Yah, namanya juga manusia. Terkadang kesiangan bangun merupakan hal wajar jika tidak disengaja, dan tidak mengulanginya lagi secara terus menerus.

"Riskiii bang--" teriak Sastro, namun ucapannya terhenti ketika melihat Riski yang sudah terbangun dari tidurnya.

"Oh ternyata sudah bangun, ya? Mau berangkat jam berapa? Ini hari pertama sekolah, kan? Jangan sampai telat." tanya Sastro yang kini duduk di sebelah Riski.

"Iyaa, bu. Apakah boleh bertanya satu hal?"

"Apa itu?"

Riski mengkerutkan keningnya, "Kehidupan saat SMP dan SMK itu apa bedanya? Apakah sama saja, bu?"

"Tentu saja berbedaa! Kedewasaan, ya kedewasaan yang membuatnya berbeda. Saat SMP kan umurnya masih remaja, tapi mungkin saat SMK pemikirannya lebih luas." jelas Sastro, ia paham sekali dengan masalah anak terakhirnya ini. Pasti ia takut jika tidak memiliki teman seperti saat di SMP. Sastro mencoba menguatkan hati Riski, "Toh, orang yang baik itu di nilai dari tindakan dan juga etikanya."

Riski mengangguk mengerti, setidaknya ada nasihat yang membuatnya tenang sebelum berangkat ke sekolah, menghadapi realita dunia yang masih tanda tanya.

"Tapi...." Sastro menggantungkan ucapannya dan membuat Riski semakin bingung.

"Tapi??" balas Riski.

"Tapi, nggak selamanya juga jika kamu baik akan mendapatkan baik. Pasti orang yang nggak menyukai kamu, akan selalu bersifat jahat padahal kamu sudah baik dan itu nggak apa-apa. Jangan dengerin mereka yang merugikanmu, jadikan itu sebagai motivasi untuk terus tumbuh. Lihat saja dan buktikan, kamu dan dia dalam 5 tahun." ucap Sastro penuh ambisi agar anak terakhirnya ini bisa sukses.
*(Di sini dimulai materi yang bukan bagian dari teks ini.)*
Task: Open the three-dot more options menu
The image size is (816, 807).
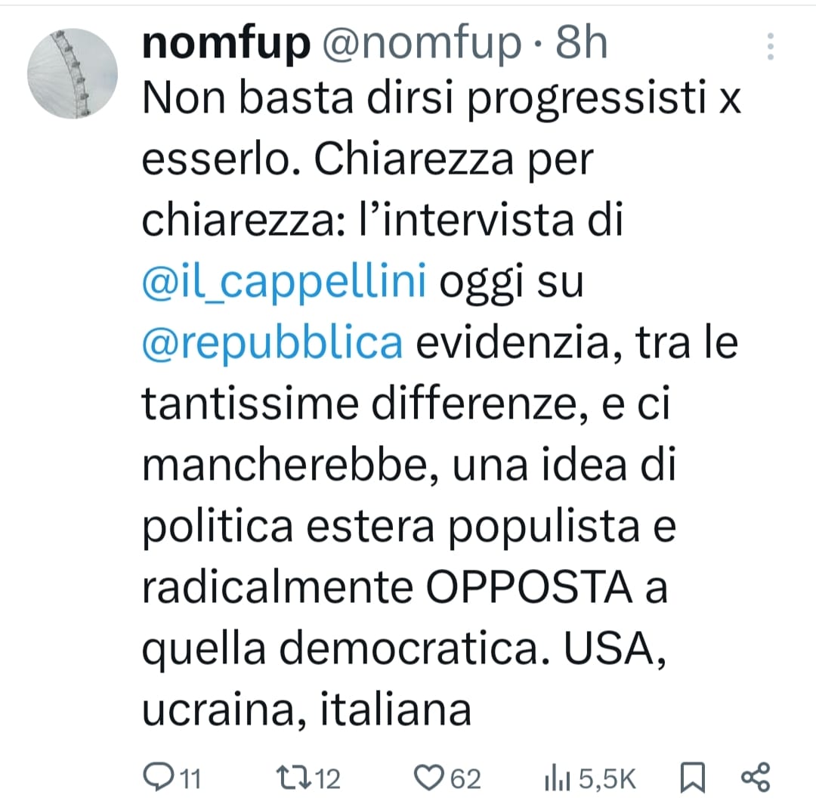Action: pos(770,47)
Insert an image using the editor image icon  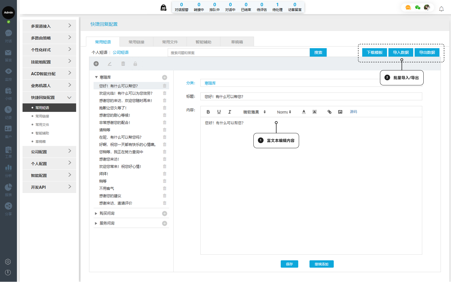tap(340, 112)
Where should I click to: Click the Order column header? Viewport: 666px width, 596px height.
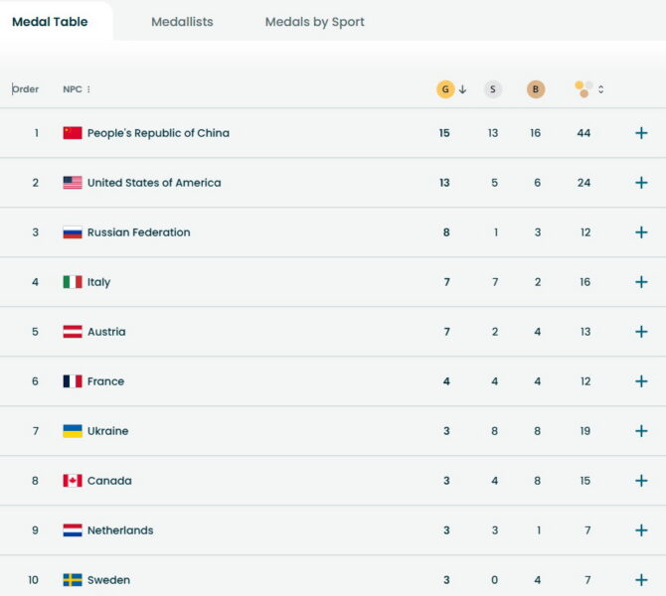tap(26, 89)
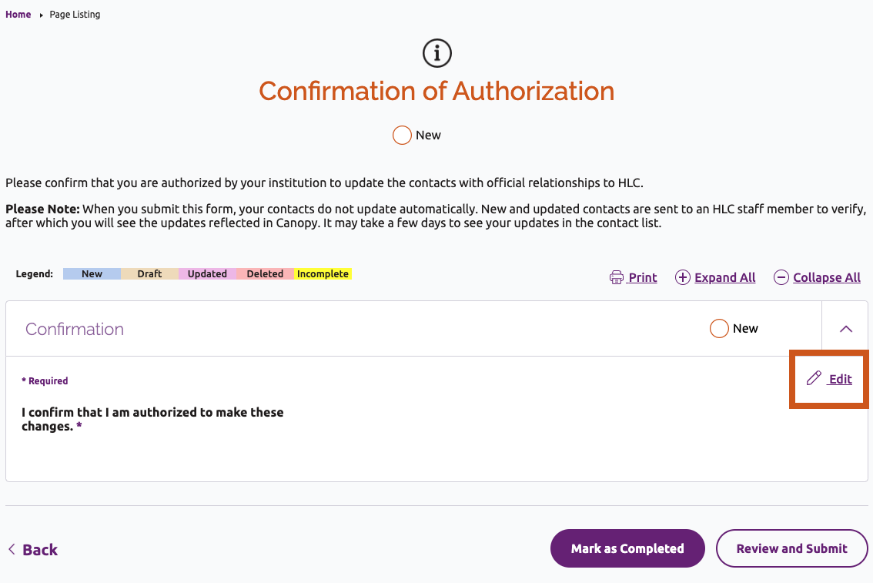Viewport: 873px width, 583px height.
Task: Click the pencil icon beside Edit
Action: pos(814,378)
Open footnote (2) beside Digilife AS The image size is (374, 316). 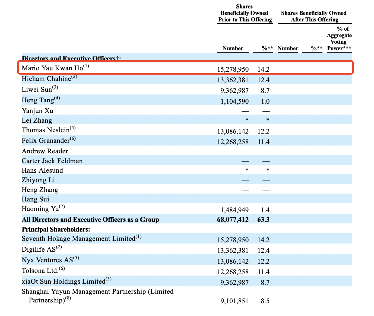click(59, 247)
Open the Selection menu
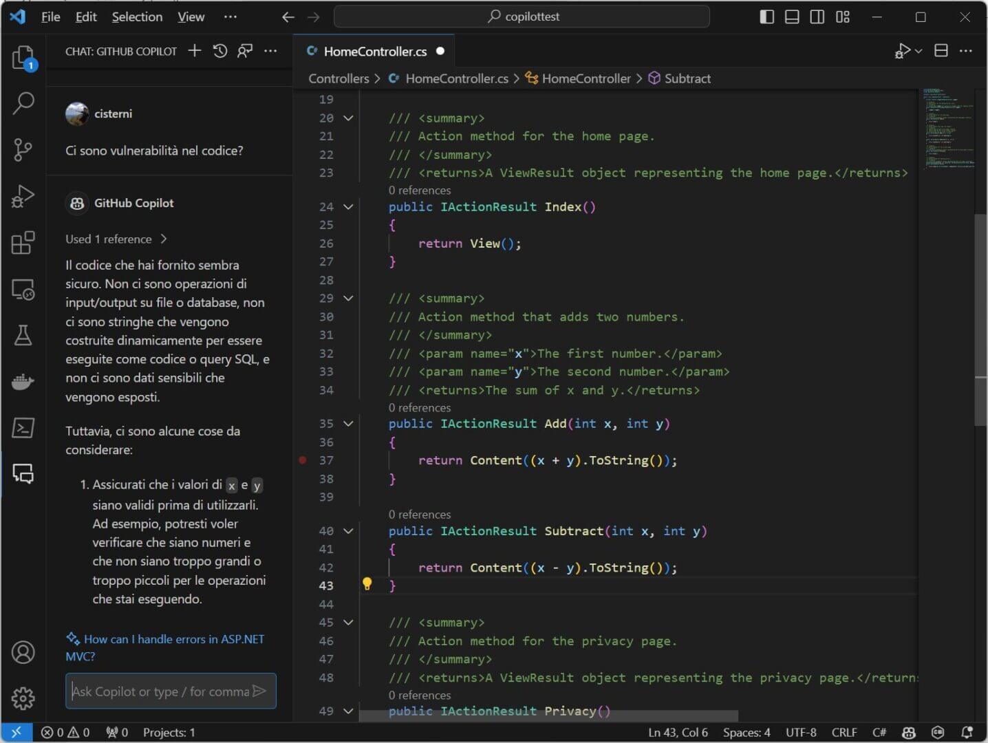988x743 pixels. point(137,17)
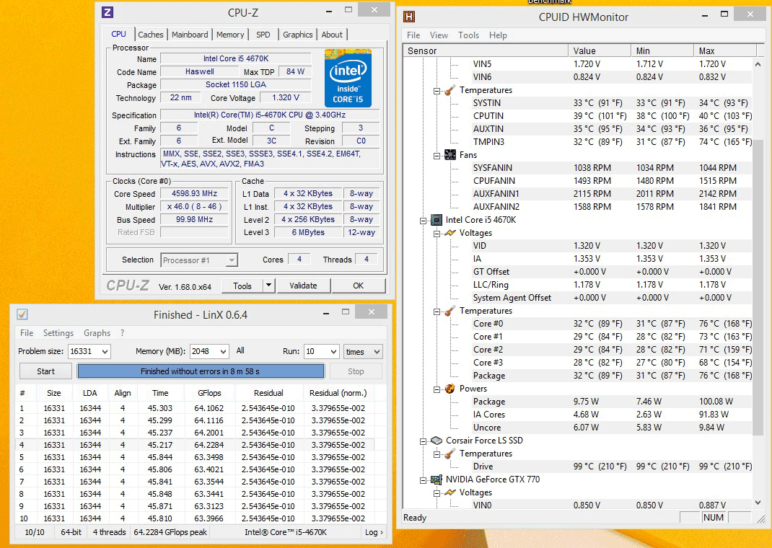This screenshot has width=772, height=548.
Task: Switch to the Mainboard tab
Action: 190,35
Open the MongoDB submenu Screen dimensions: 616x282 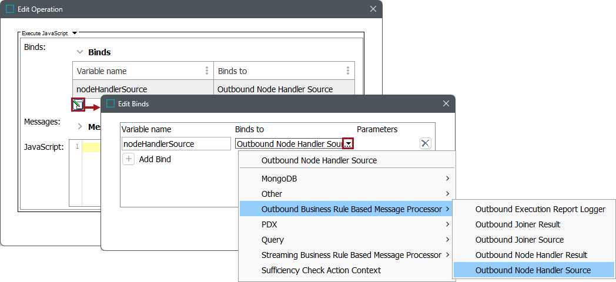(355, 179)
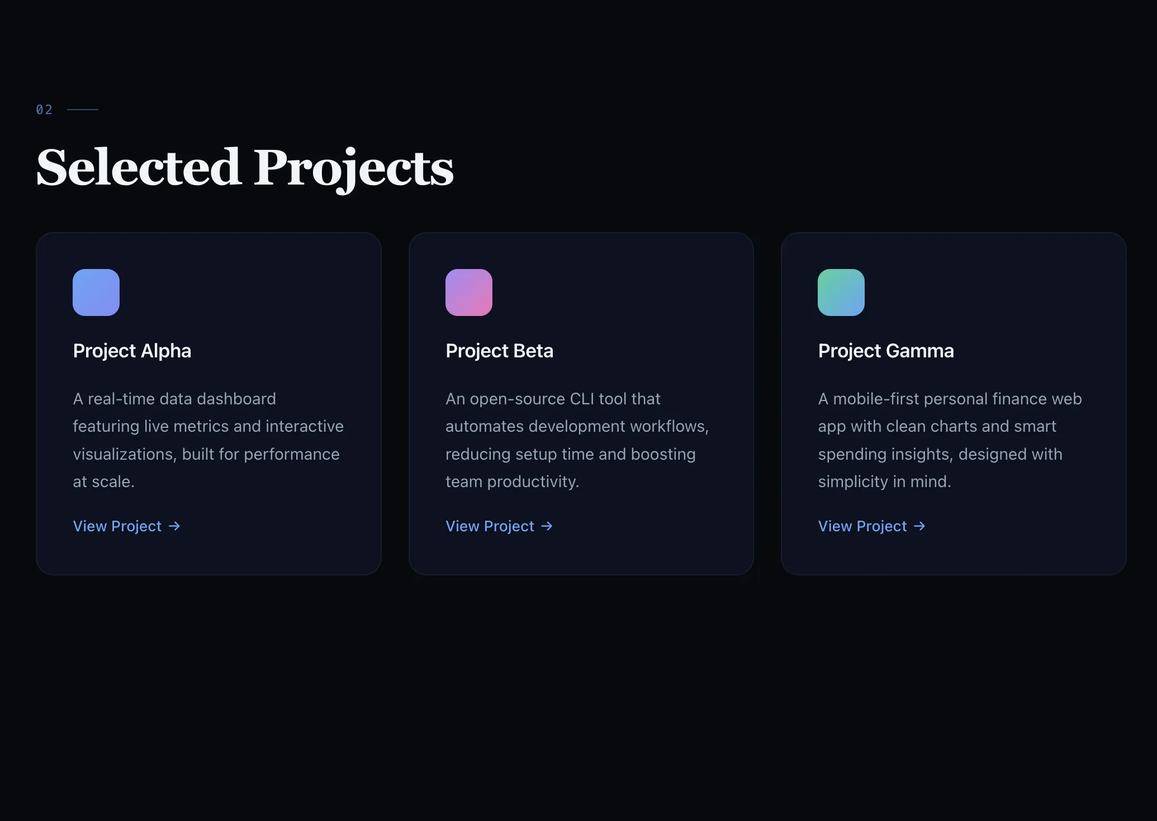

"Kenapa dalam 5 tahun, bu?"

"Yaa karena setelah lulus bakalan kelihatan kok orang yang memang hanya suka menghina. Dia akan terus seperti itu, dia nggak akan bisa sukses jika tidak bisa menghargai orang lain dulu. Jadi, kalo ada orang yang membenci, menghina, udah biarin aja. Kamu nggak usah membalas dengan hinaan juga, senyumin aja."

Riski mengangguk, ia sangat nurut kepada ibunya.

"Yasudah, bu. Mau mandi dulu." Riski berdiri dan berjalan menuju kamar mandi.

Ada banyak harapan di wajah Riski kali ini, wajah yang sudah menanggung beban hidupnya sendiri, dan wajah yang tak jadi pemeran utama di ceritanya sendiri.

Hanya ada satu alasan, membuat ibunya bangga akan keberadaannya. Septi? Mungkin itu hanya bonus ketika bisa mendapatkan cintanya, karena Riski sudah sadar diri bahwa perbandingan antara dirinya dan Septi sudah terlalu jauh.

Tapi, Riski ingin mencoba untuk lebih kenal dengan Septi dengan mengikuti organisasi voli. Pasti setiap kumpul organisasi, Riski dapat melihat wajah Septi yang sangat anggun, menurutnya.

15 menit berlalu, Riski sudah bersiap dengan seragam sekolahnya. Seragam putih abu-abu yang membuatnya bisa tersenyum karena bisa sekolah dengan biayanya sendiri tanpa merepotkan ibunya sedikit pun.

"Hari pertama masuk ya?" tanya Joko yang baru bangun dari tidurnya, dan melihat Riski yang sudah sangat rapi.

"Iyaa. Doain aja gue gak kenapa-kenapa."

"Dih, emang ada orang yang mau menculik lo?" sinis Joko, ia hanya bercanda.